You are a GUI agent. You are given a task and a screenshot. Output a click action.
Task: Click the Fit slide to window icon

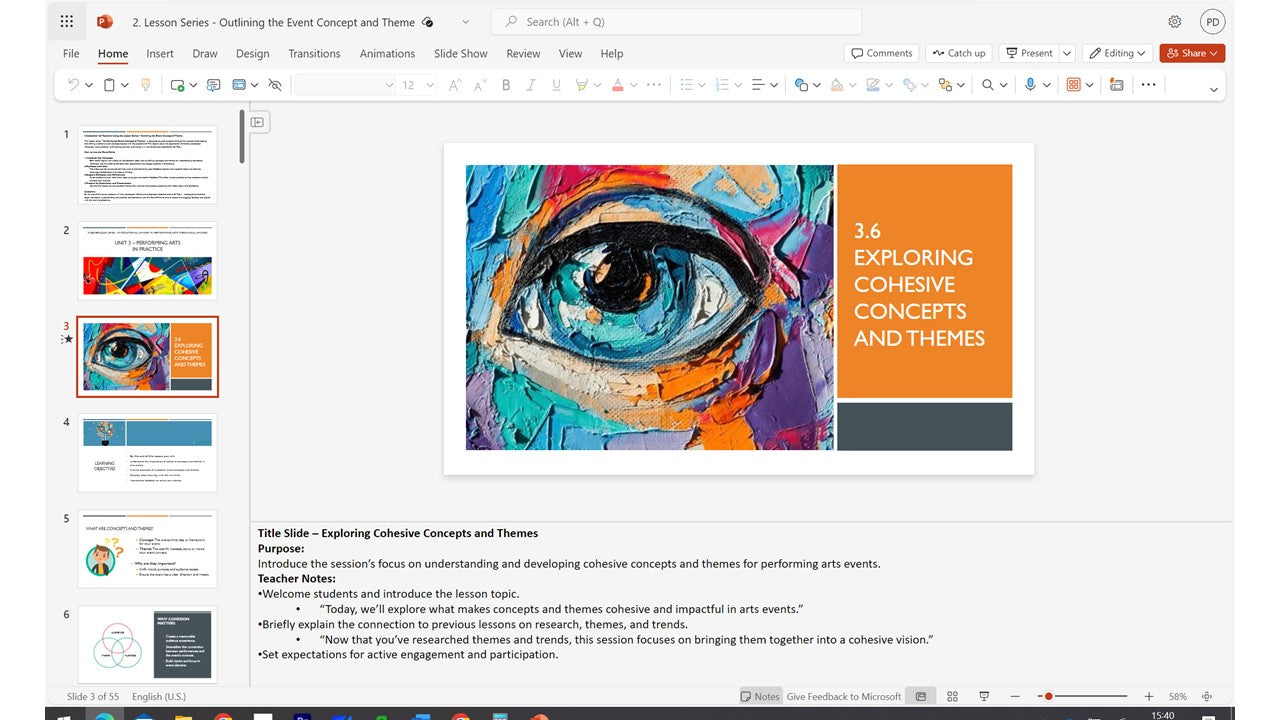(1207, 696)
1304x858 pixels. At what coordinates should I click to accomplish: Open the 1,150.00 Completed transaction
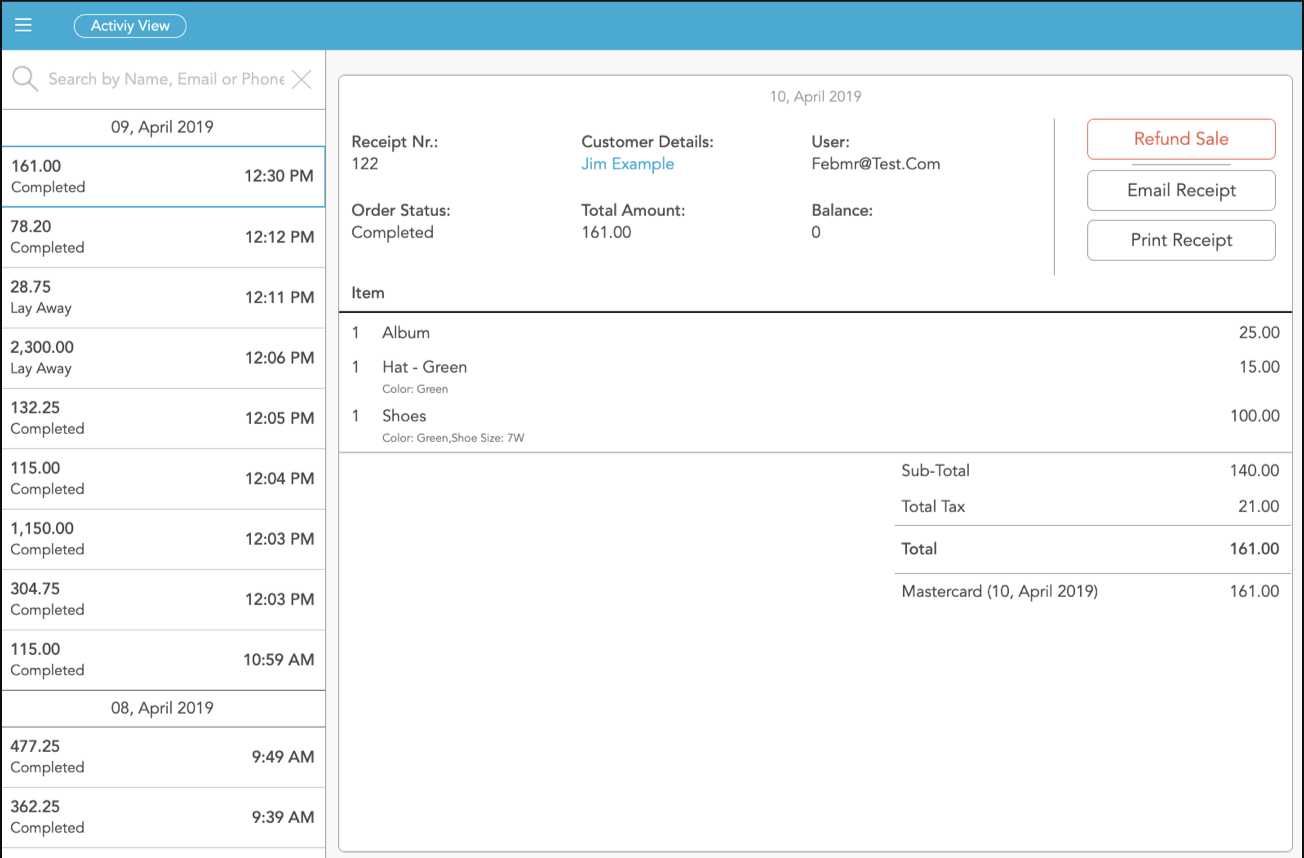tap(163, 538)
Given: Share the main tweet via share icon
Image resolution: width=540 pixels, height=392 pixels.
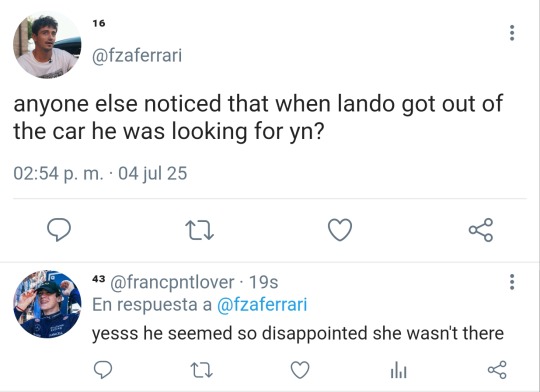Looking at the screenshot, I should (x=481, y=230).
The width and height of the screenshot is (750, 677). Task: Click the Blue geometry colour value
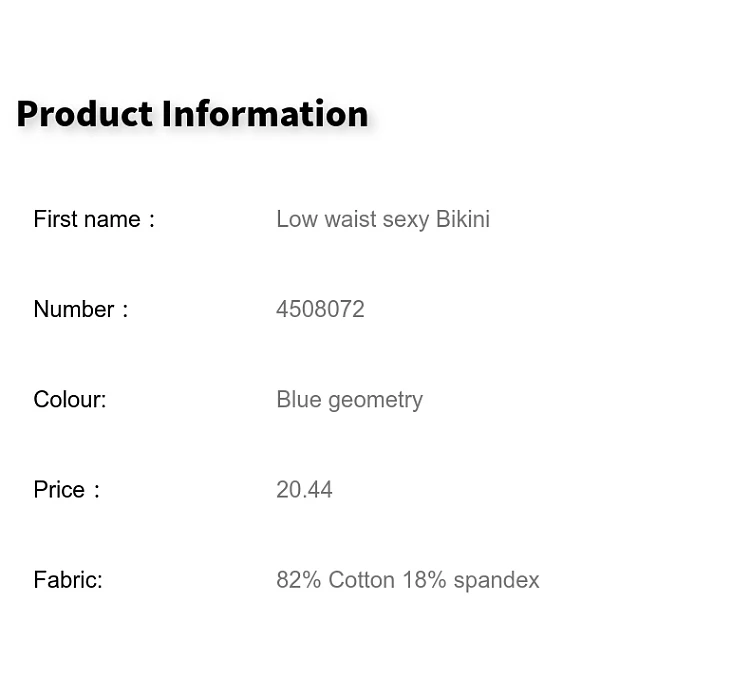tap(350, 400)
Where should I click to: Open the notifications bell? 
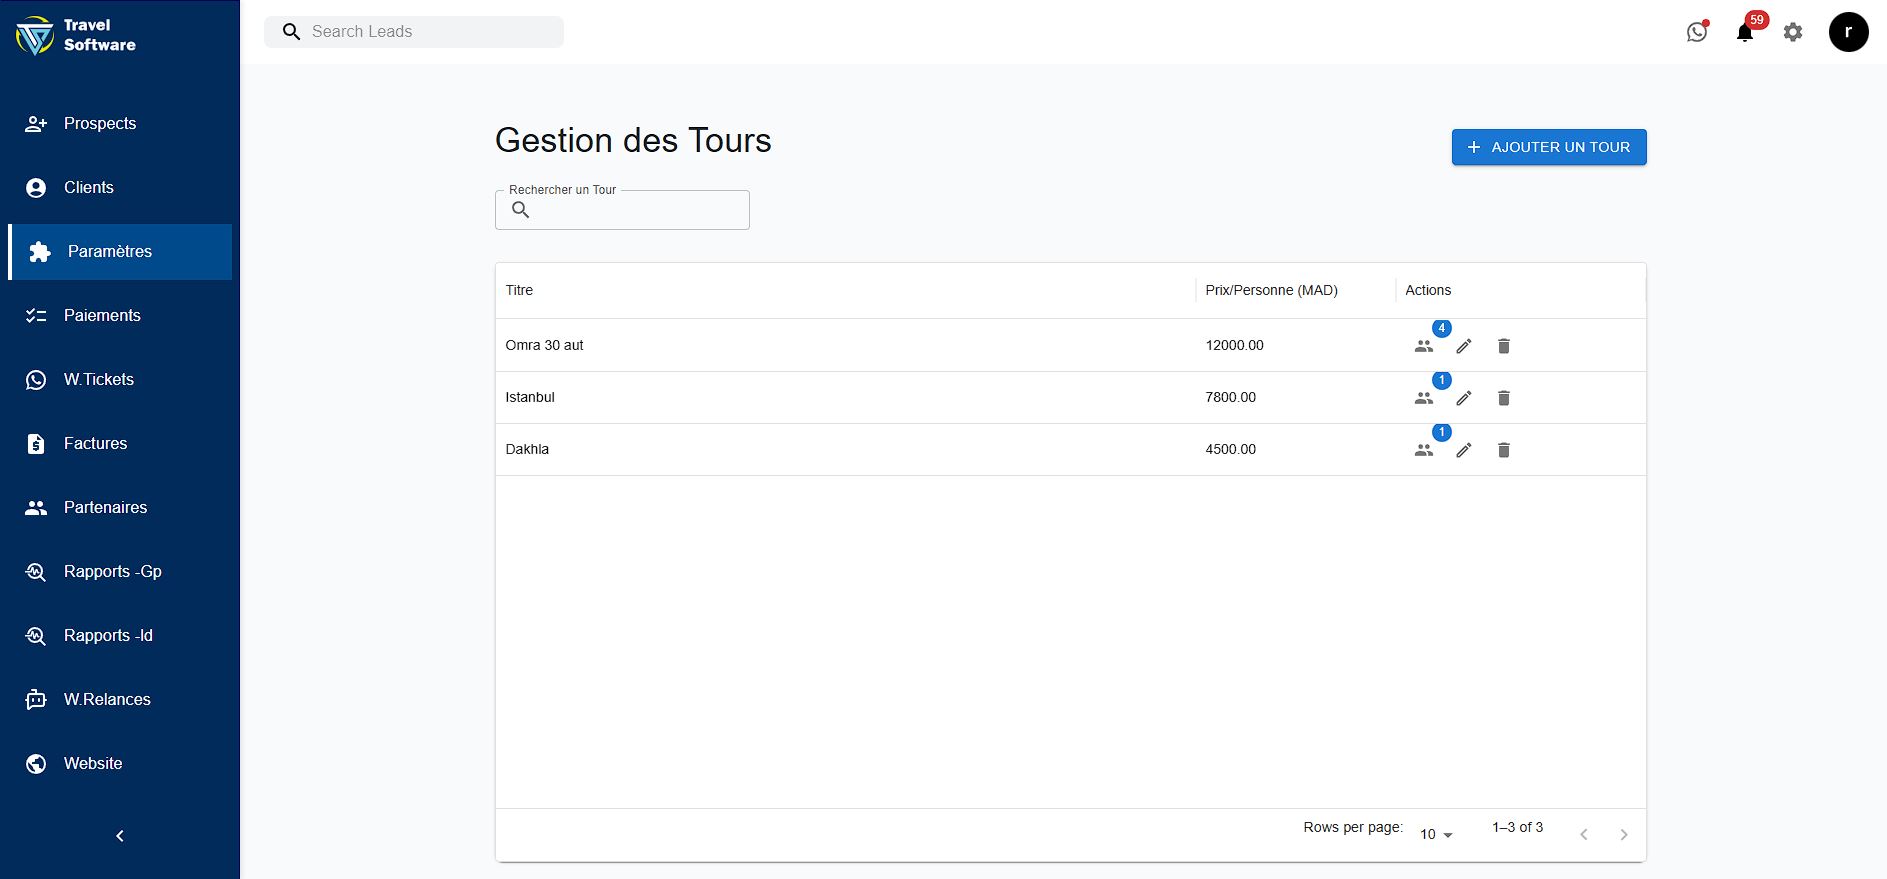point(1745,32)
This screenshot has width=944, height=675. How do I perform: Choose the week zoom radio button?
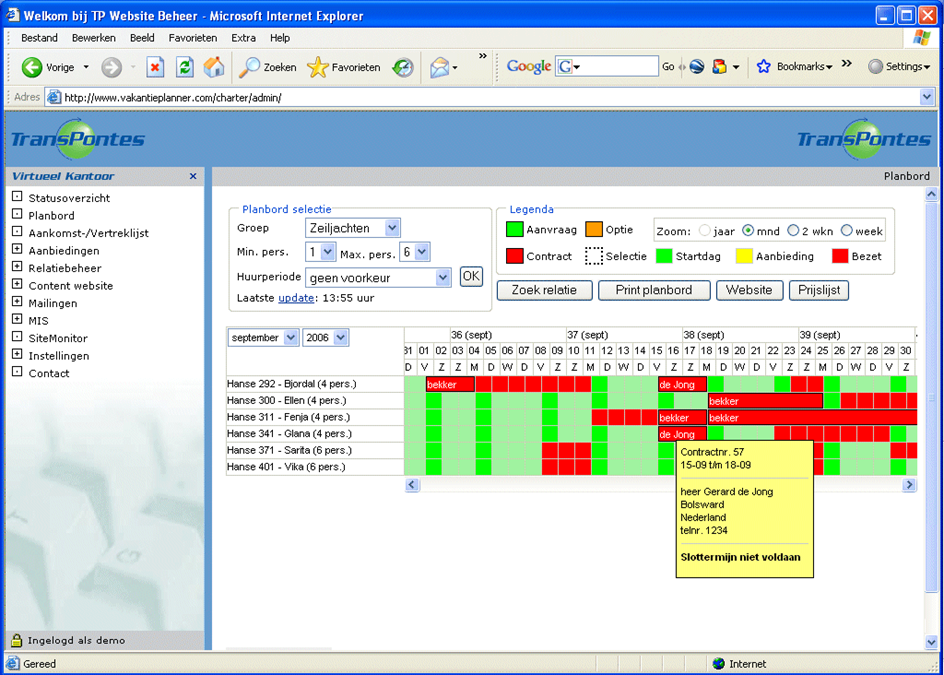[847, 231]
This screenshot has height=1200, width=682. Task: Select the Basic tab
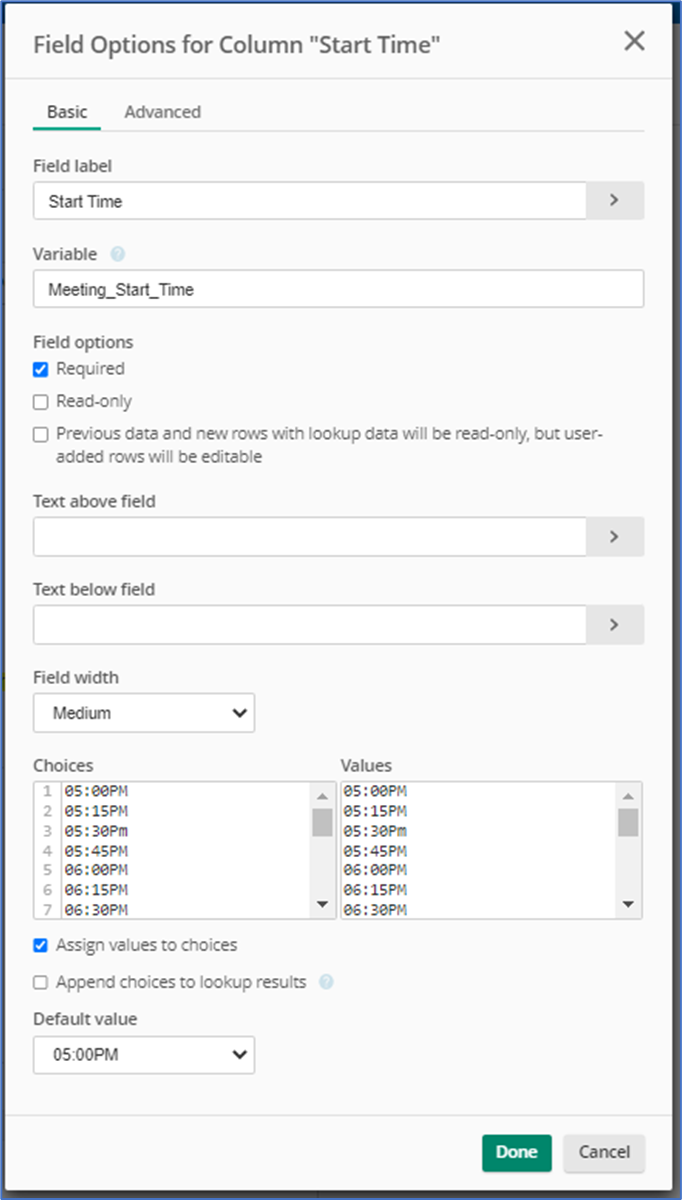(x=67, y=112)
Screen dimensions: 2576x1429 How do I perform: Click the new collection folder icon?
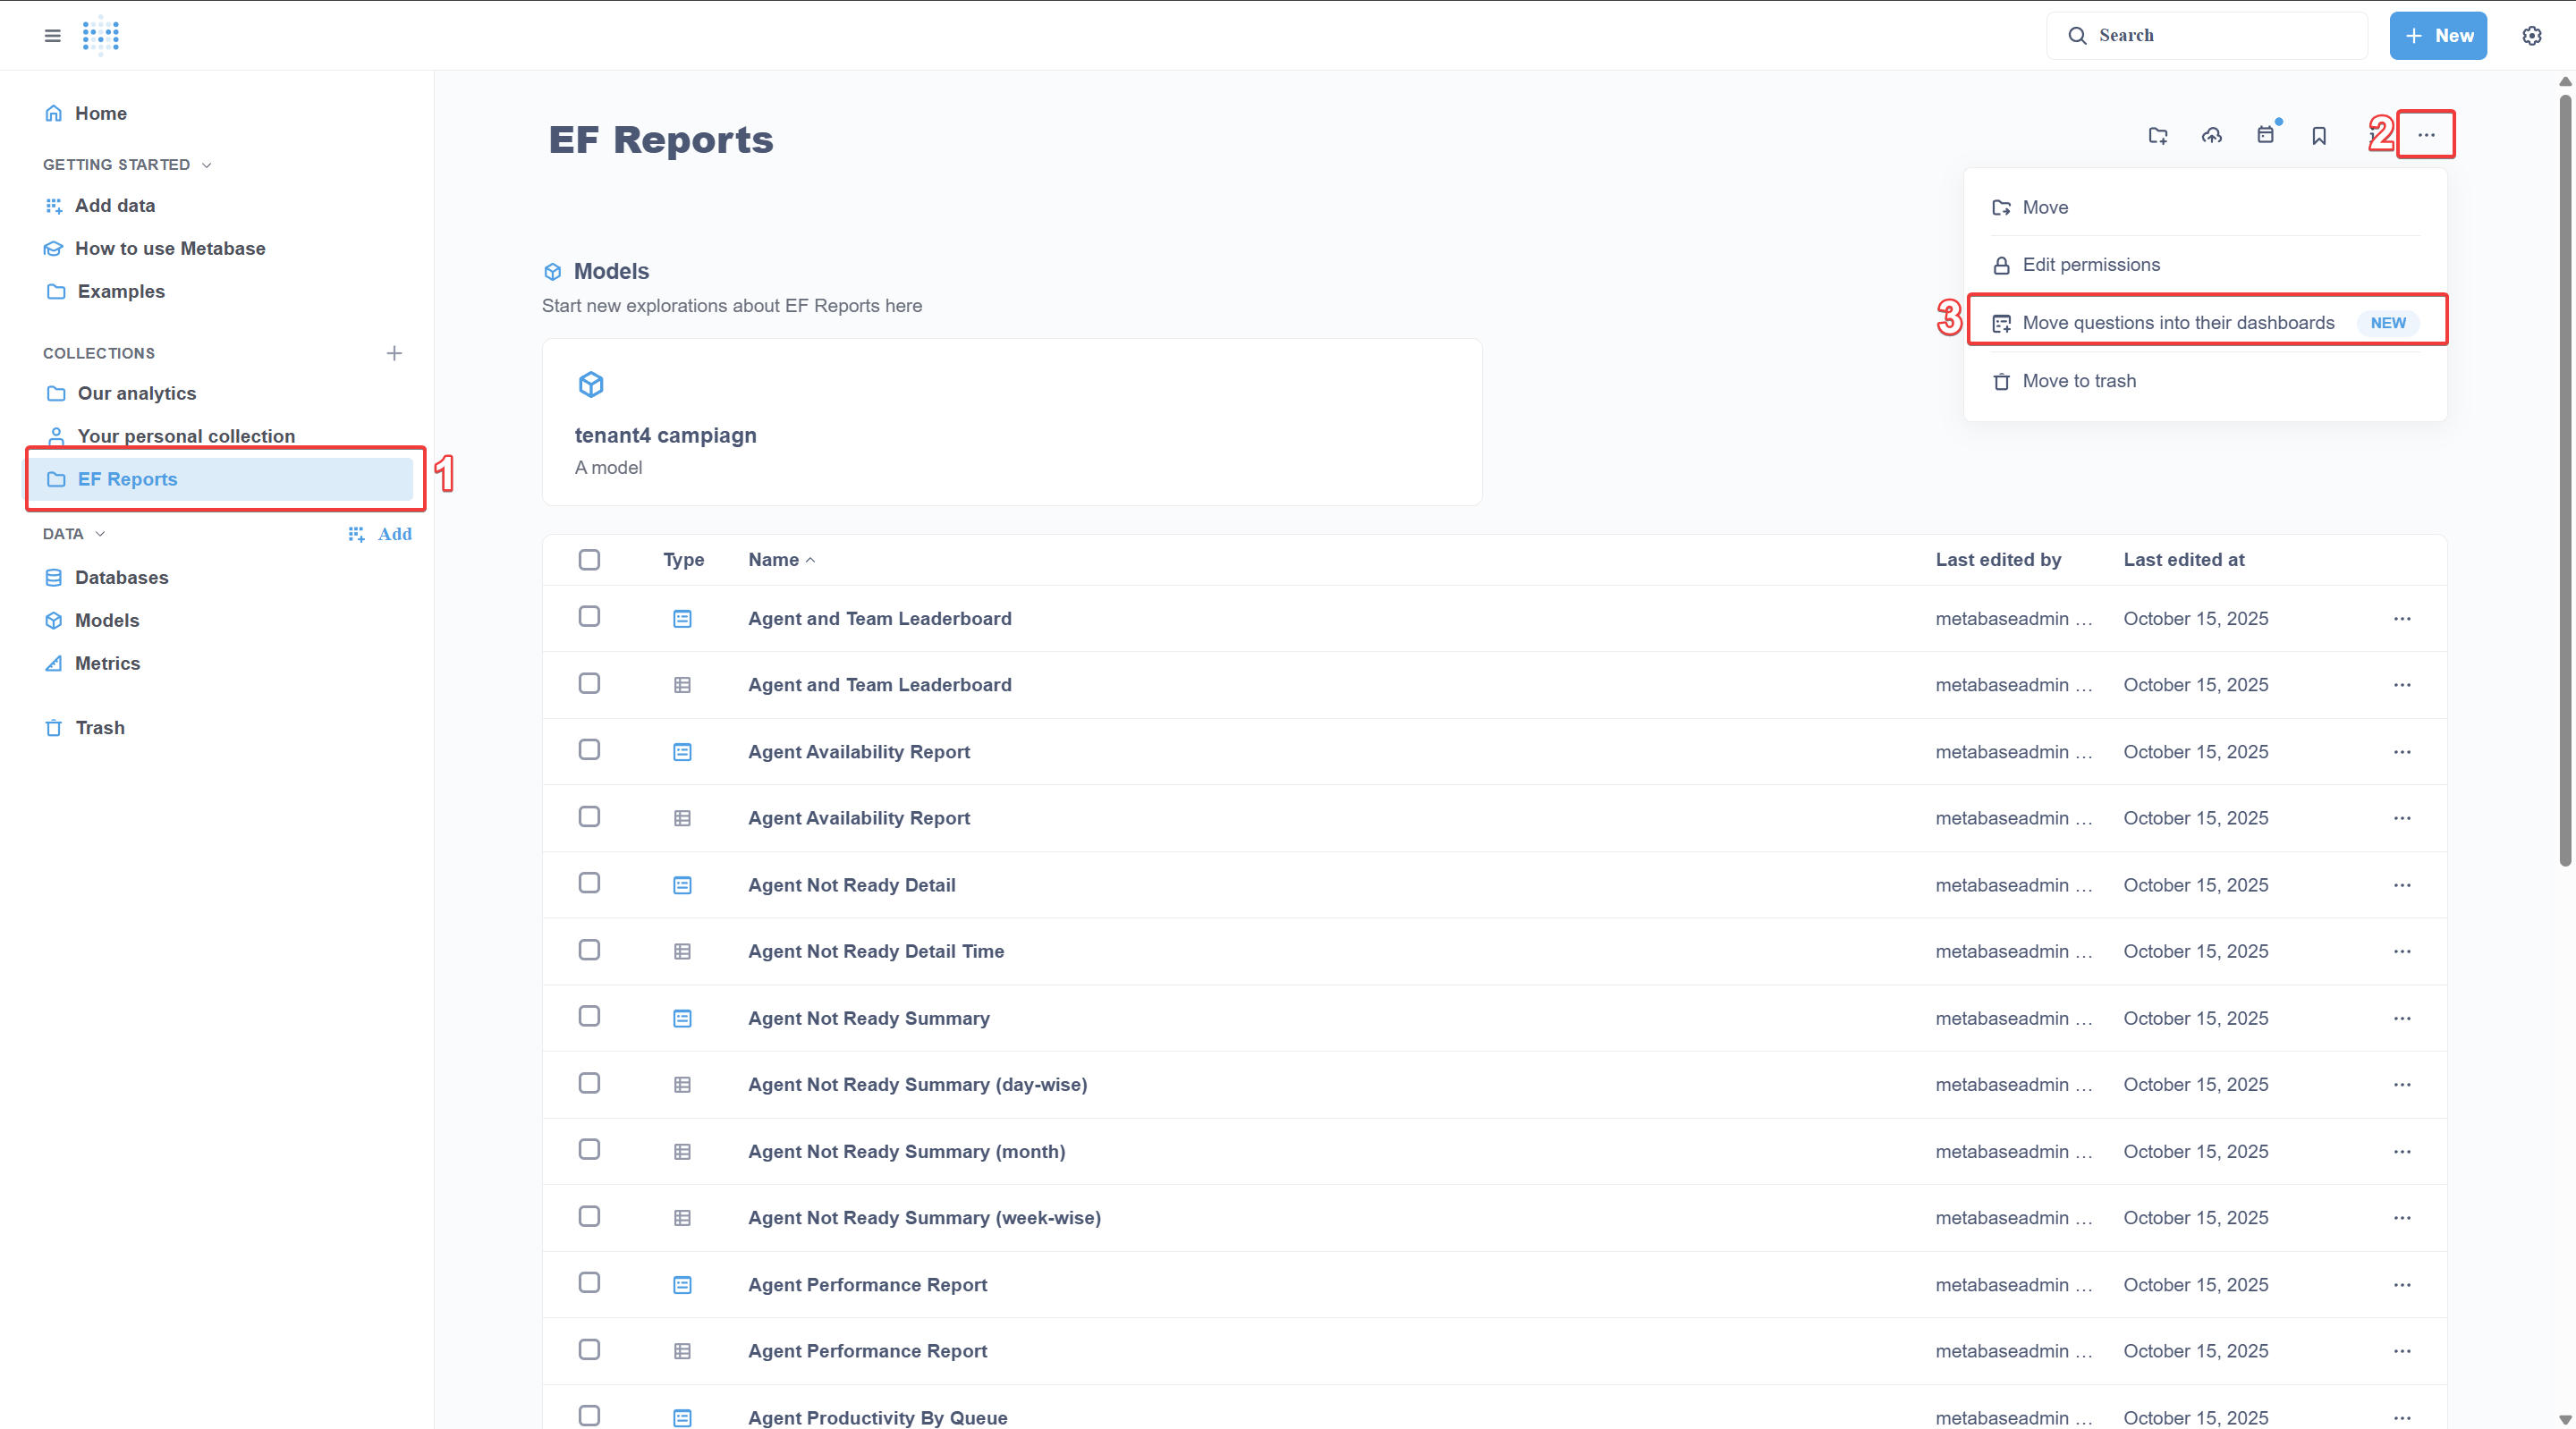[2158, 135]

· · · · · · ·

Required task: Reproduce every one of the entries above word for word, leaving out the pictures.

Solution to this problem:
You are a GUI agent. You are given a task and a screenshot. Output a click action.
Task: Click the Fit slide to window icon

(1207, 696)
1304x858 pixels. At what coordinates should I click to accomplish: Open the 1,150.00 Completed transaction
tap(163, 538)
Given: Share the main tweet via share icon
Image resolution: width=540 pixels, height=392 pixels.
Looking at the screenshot, I should (x=481, y=230).
The width and height of the screenshot is (750, 677). Task: Click the Blue geometry colour value
tap(350, 400)
Where should I click to: Open the notifications bell? 
point(1745,32)
This screenshot has width=944, height=675. How do I perform: Choose the week zoom radio button?
[847, 231]
This screenshot has height=1200, width=682. Task: Select the Basic tab
(x=67, y=112)
Screen dimensions: 2576x1429 How do I perform: Click the new collection folder icon?
[2158, 135]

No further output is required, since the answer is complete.